Activity — How would this sentence from the news item on added sugar labels read in Spanish: "According to the Department of Health, a standard 600 millilitre bottle of soft drink contains 15 teaspoons of sugar."?

Document passage section start

A local clinical nutritionist has welcomed a push from Australia's state and federal health ministers to consider the addition of added sugar labels to packaged food and beverages.
On Monday, the Australia and New Zealand Ministerial Forum on Food Regulation announced a review into nutrition labeling for added sugars.
READ MORE: Food review to look at added sugar labels
The review has called for a graphic displaying the teaspoons of added sugar to be included on packaged goods and the removal of energy icons displayed on the front of most soft drinks.
According to the Department of Health, a standard 600 millilitre bottle of soft drink contains 15 teaspoons of sugar.
Rachel Murray, who runs local business Total Nutrition, said the addition of added sugar information could help consumers enhance their dietary decisions.
"These labels, along with information on the implications of a high sugar intake, will allow individuals to make informed decisions on the food and drink products they are consuming," Ms Murray said.
"It might not stop everyone from consuming excess sugar, but it gives people the information they need to make decisions for themselves."
According to the Australian Institute of Health and Welfare, 31 per cent of the nation's adult population were classified as obese in 2018.
In addition, one in four children and adolescents [aged two to 17] were considered overweight or obese.
Ms Murray said continued education around nutrition and prevention strategies is essential in promoting long-term health.

Document passage section end
Provided information section start

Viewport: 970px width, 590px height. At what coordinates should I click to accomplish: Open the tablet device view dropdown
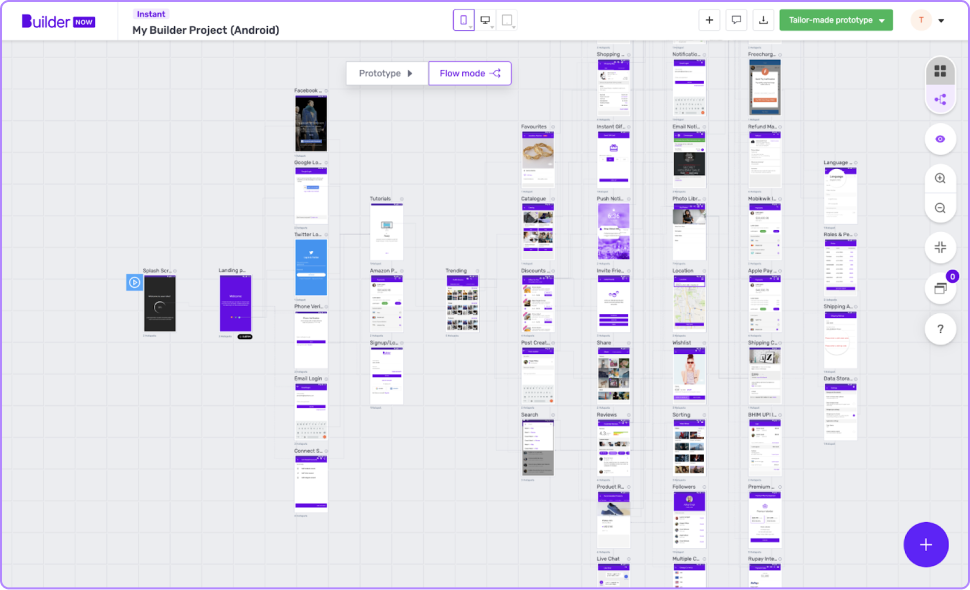click(509, 20)
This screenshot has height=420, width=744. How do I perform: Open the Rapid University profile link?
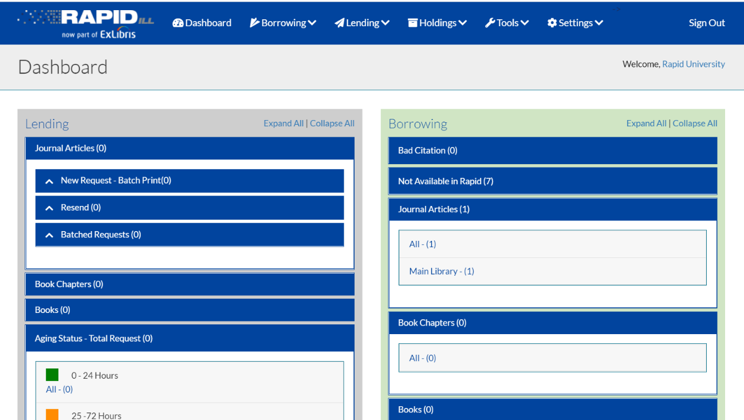(693, 64)
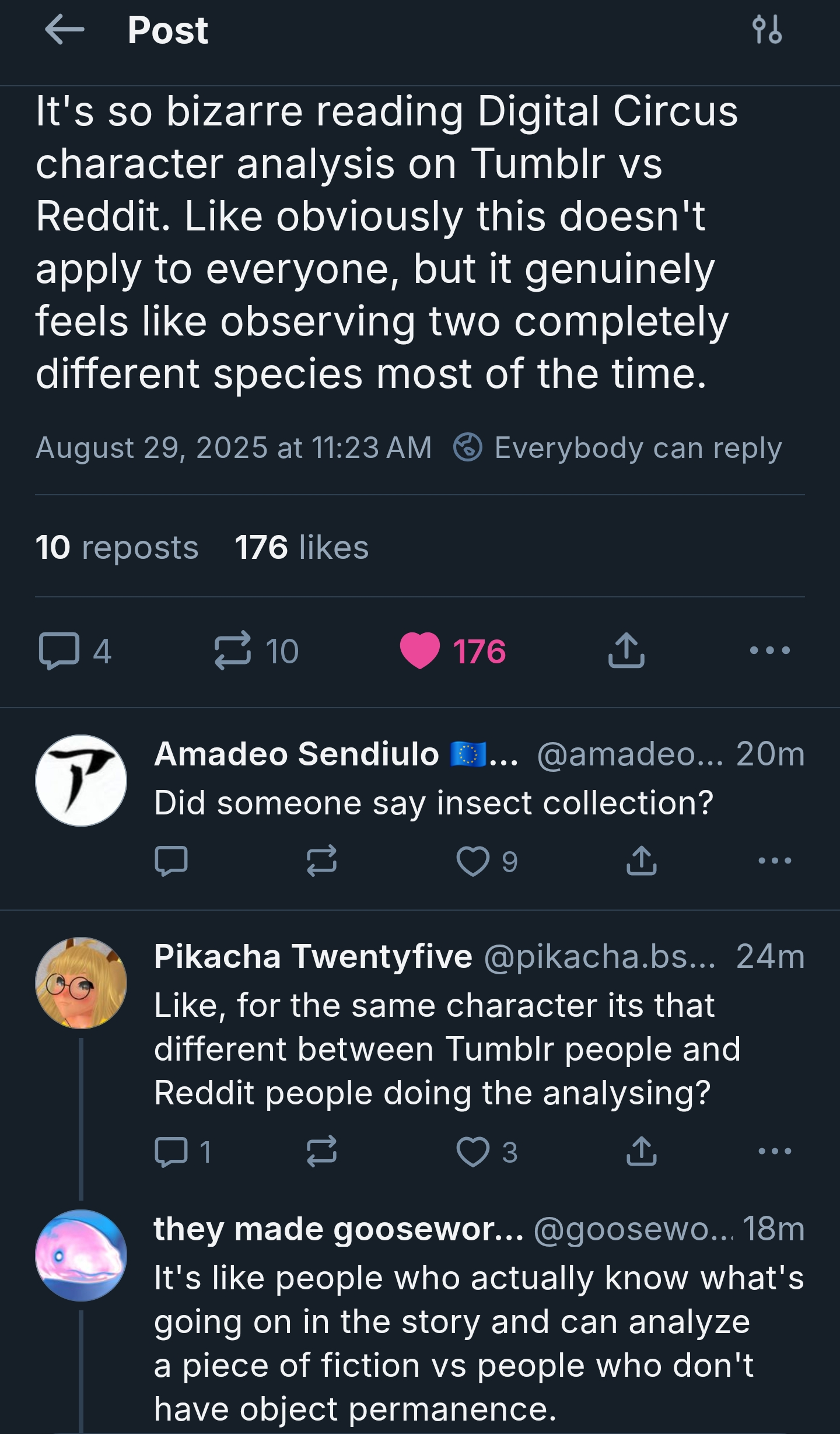The width and height of the screenshot is (840, 1434).
Task: Share Pikacha Twentyfive's reply
Action: click(641, 1152)
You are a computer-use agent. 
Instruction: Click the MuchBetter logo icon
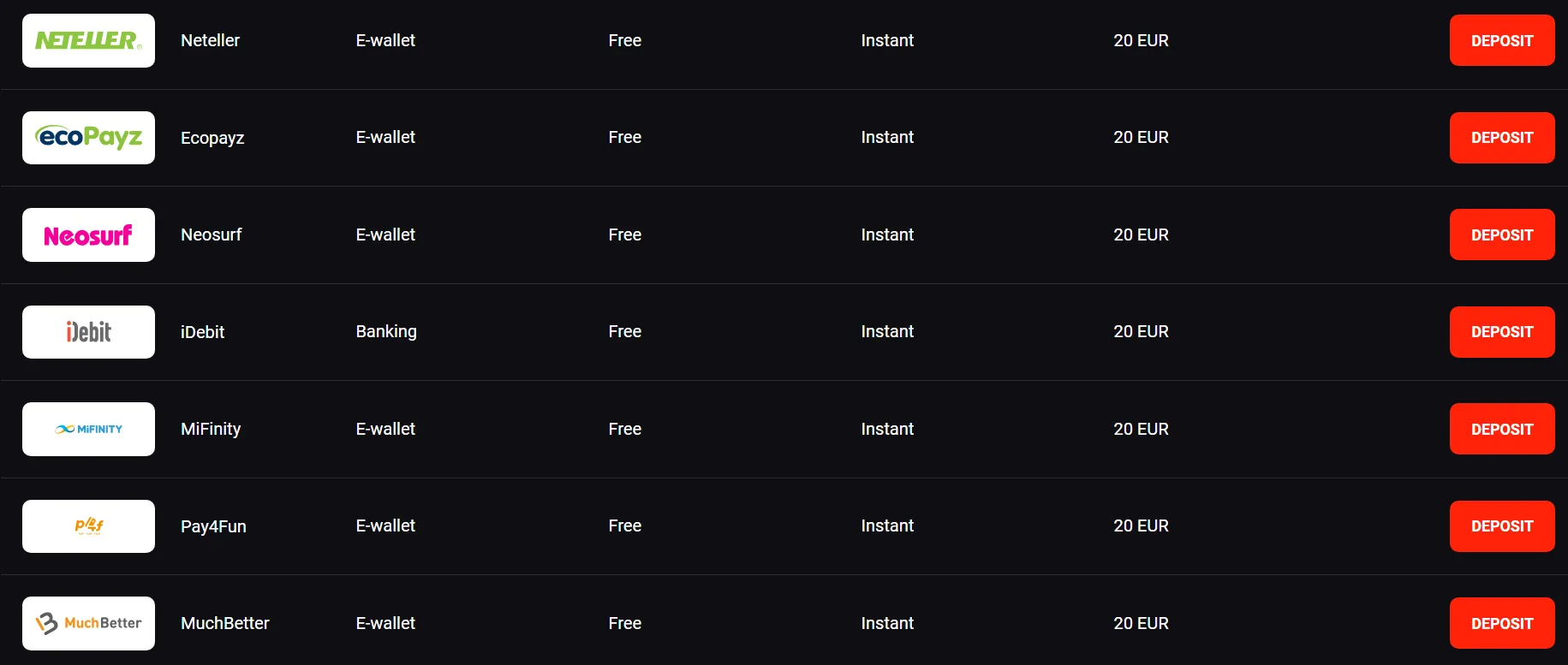point(88,623)
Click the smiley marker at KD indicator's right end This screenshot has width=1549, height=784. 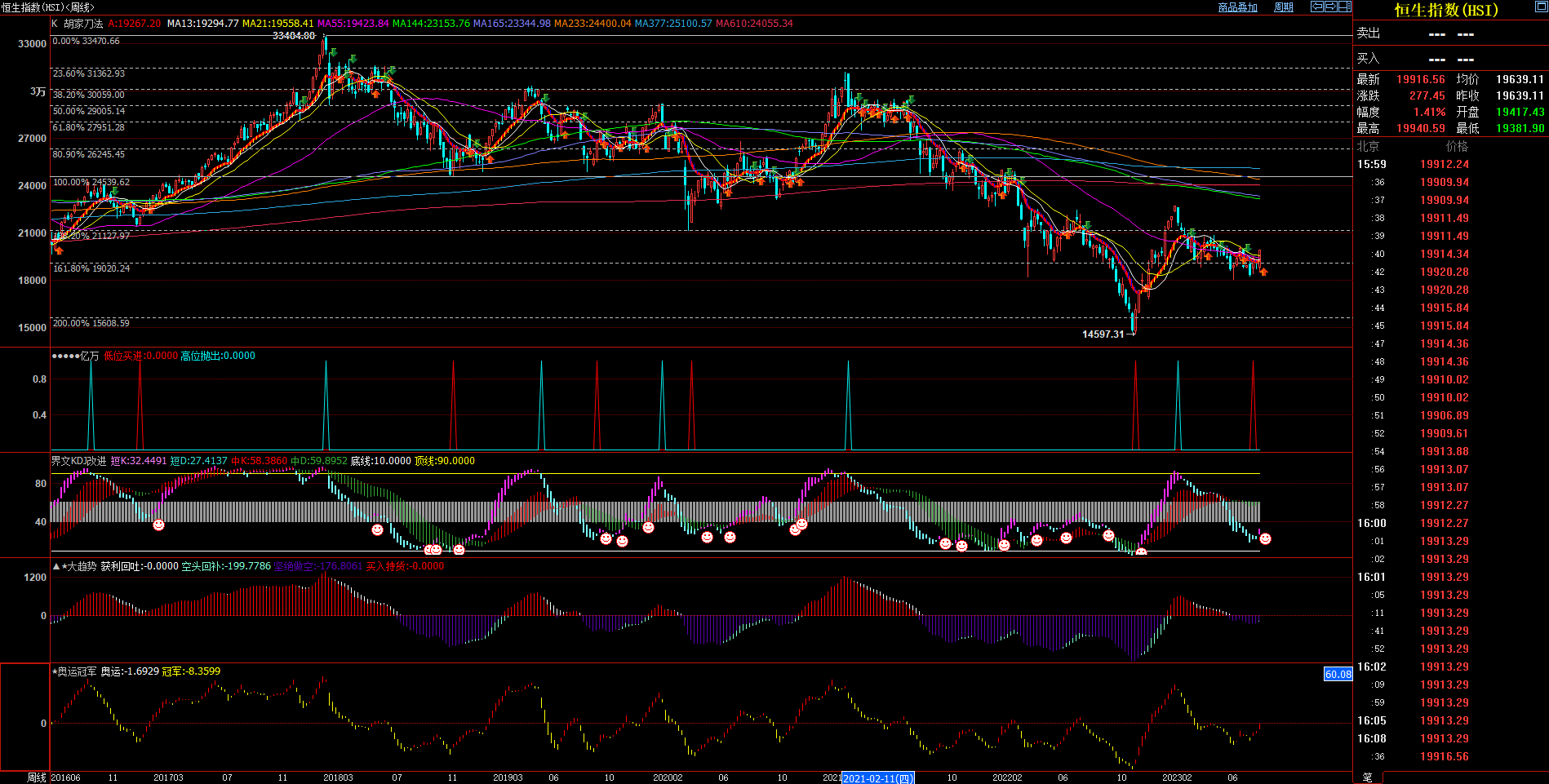(x=1265, y=538)
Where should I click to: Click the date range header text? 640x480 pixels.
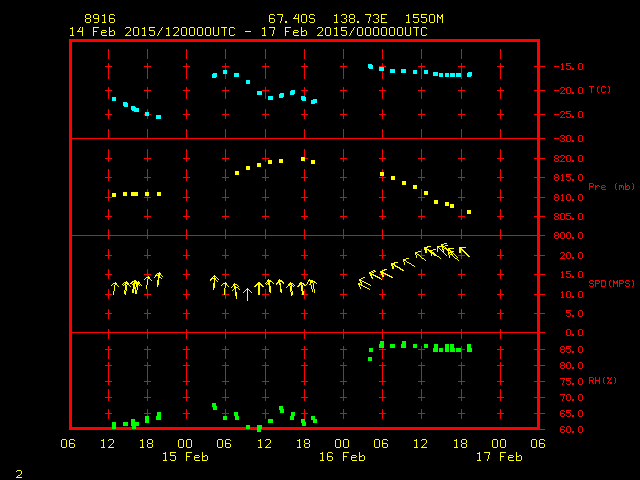pos(248,31)
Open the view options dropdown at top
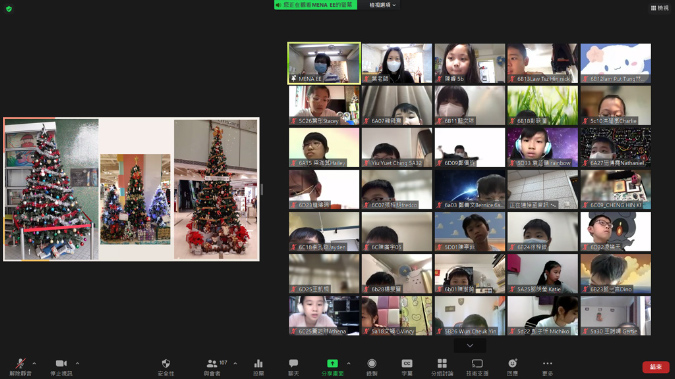The width and height of the screenshot is (675, 379). pos(382,5)
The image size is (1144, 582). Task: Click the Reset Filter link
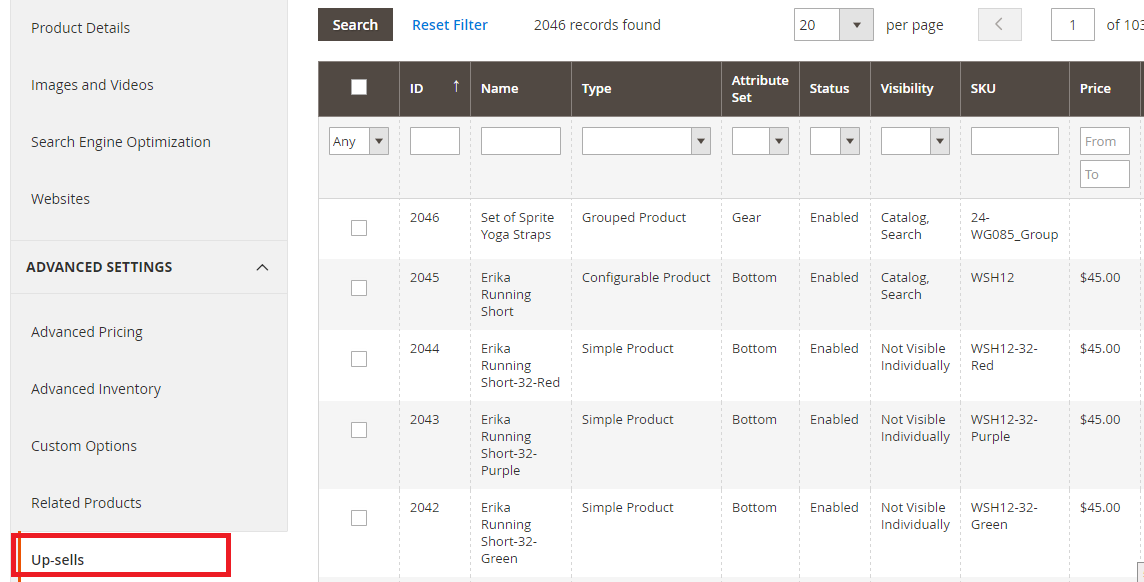pyautogui.click(x=450, y=25)
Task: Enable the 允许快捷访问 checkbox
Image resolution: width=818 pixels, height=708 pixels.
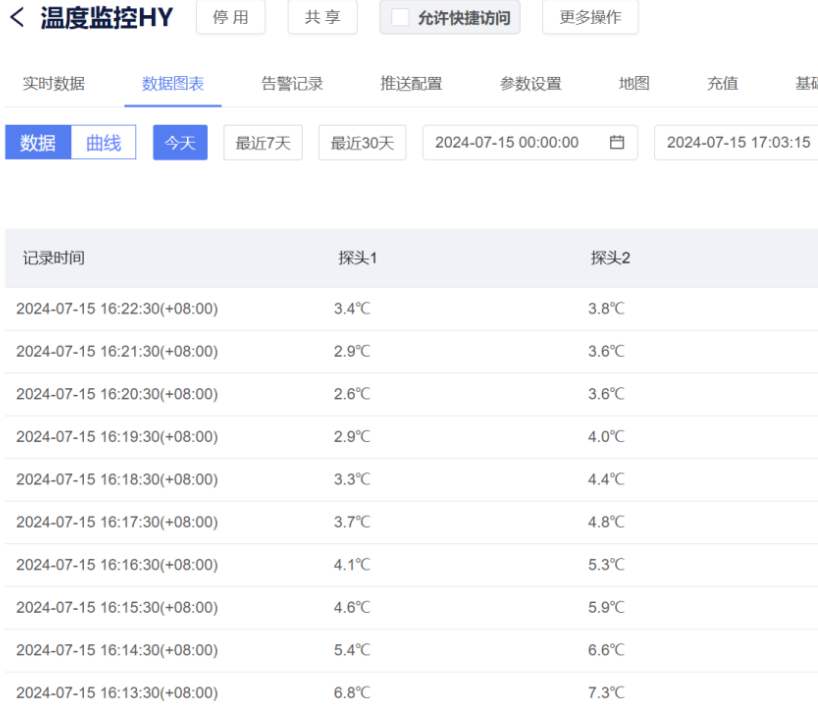Action: tap(400, 18)
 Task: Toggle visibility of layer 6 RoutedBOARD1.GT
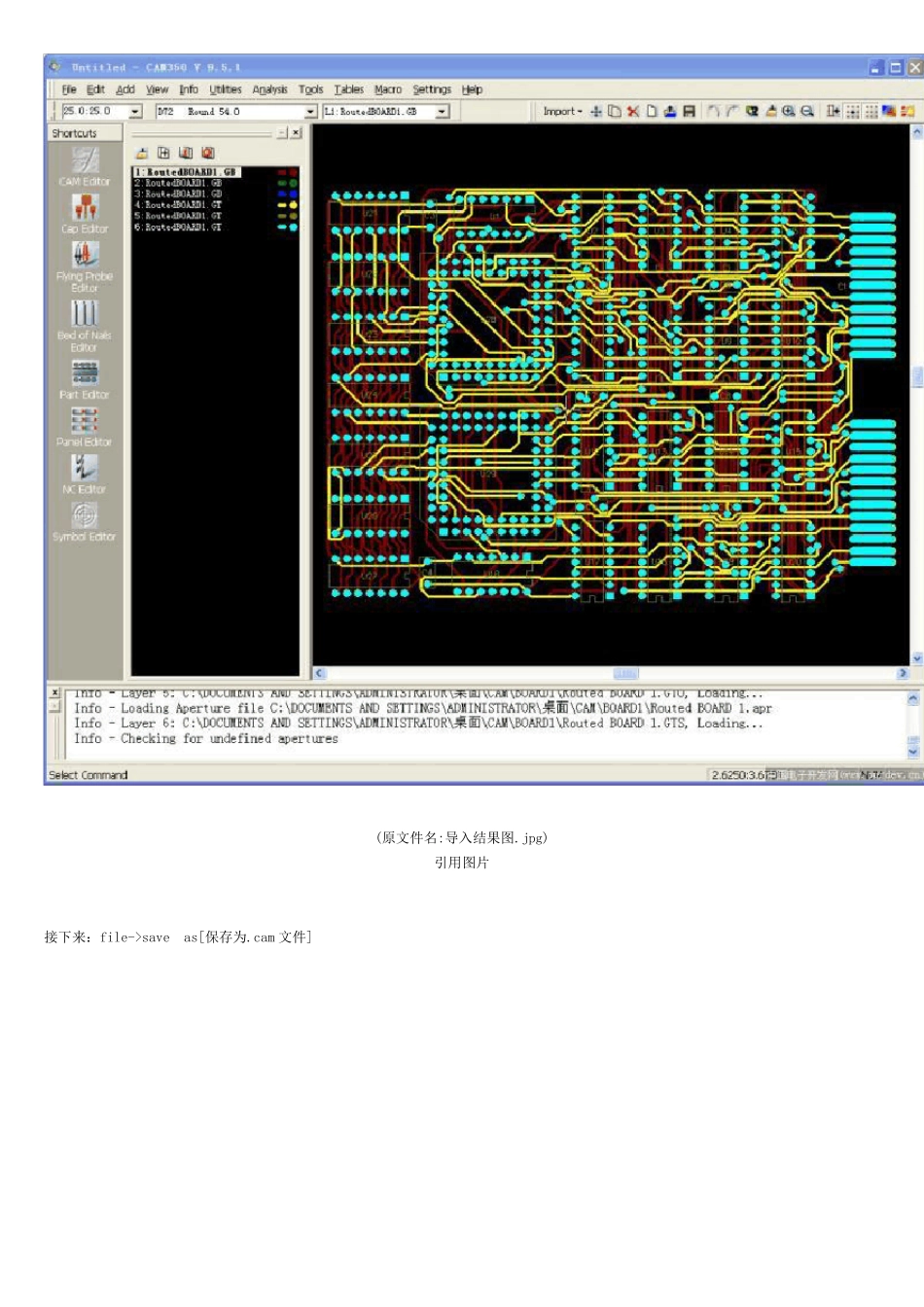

Provided information section end

Output for this task — Según el Departamento de Salud, una botella estándar de 600 mililitros de refresco contiene 15 cucharaditas de azúcar.